- [BRIEF]: Can you quote the data below word for word, starting at its first line and ending with the line that contains "Action: [x=232, y=126]"?

- [EXERCISE MATERIALS]:
- - - -

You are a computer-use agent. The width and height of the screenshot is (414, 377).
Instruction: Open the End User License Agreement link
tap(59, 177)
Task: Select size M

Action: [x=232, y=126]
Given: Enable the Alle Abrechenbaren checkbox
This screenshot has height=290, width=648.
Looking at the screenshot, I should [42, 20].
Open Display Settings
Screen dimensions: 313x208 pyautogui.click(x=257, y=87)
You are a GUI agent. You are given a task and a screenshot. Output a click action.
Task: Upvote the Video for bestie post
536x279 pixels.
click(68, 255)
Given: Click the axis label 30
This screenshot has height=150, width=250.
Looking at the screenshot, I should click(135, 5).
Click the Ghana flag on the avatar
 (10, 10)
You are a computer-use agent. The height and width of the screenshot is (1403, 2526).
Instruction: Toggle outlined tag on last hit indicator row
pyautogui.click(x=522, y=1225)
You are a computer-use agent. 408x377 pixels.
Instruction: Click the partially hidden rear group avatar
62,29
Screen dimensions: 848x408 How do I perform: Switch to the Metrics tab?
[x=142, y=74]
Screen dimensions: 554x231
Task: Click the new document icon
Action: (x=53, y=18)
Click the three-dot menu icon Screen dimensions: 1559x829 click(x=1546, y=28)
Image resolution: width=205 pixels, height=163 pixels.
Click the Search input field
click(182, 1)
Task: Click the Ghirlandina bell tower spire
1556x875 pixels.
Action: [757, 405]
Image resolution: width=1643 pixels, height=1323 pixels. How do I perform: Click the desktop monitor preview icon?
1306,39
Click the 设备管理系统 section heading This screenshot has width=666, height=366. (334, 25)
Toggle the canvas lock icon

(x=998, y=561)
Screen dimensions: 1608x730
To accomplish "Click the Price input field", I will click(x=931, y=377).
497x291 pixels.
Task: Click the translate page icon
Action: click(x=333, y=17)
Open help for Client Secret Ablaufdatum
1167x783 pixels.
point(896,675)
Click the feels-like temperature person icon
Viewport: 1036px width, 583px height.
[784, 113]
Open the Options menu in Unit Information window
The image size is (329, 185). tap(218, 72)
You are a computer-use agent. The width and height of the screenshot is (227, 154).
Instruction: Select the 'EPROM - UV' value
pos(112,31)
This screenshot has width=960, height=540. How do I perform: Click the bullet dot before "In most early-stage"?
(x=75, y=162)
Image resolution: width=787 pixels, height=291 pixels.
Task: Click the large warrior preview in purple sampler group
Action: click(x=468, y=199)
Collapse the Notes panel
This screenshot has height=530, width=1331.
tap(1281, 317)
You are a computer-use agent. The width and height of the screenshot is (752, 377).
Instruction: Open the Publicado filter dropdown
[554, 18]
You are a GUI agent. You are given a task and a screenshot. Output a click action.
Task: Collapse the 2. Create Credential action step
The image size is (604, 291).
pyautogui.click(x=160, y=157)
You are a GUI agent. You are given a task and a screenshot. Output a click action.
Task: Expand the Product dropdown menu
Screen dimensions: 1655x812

- - - -

- [RESULT]:
You are a computer-use agent. The width and height of the screenshot is (414, 377).
Instruction: Open the End User License Agreement link
tap(59, 177)
Task: Select size M

Action: [x=232, y=126]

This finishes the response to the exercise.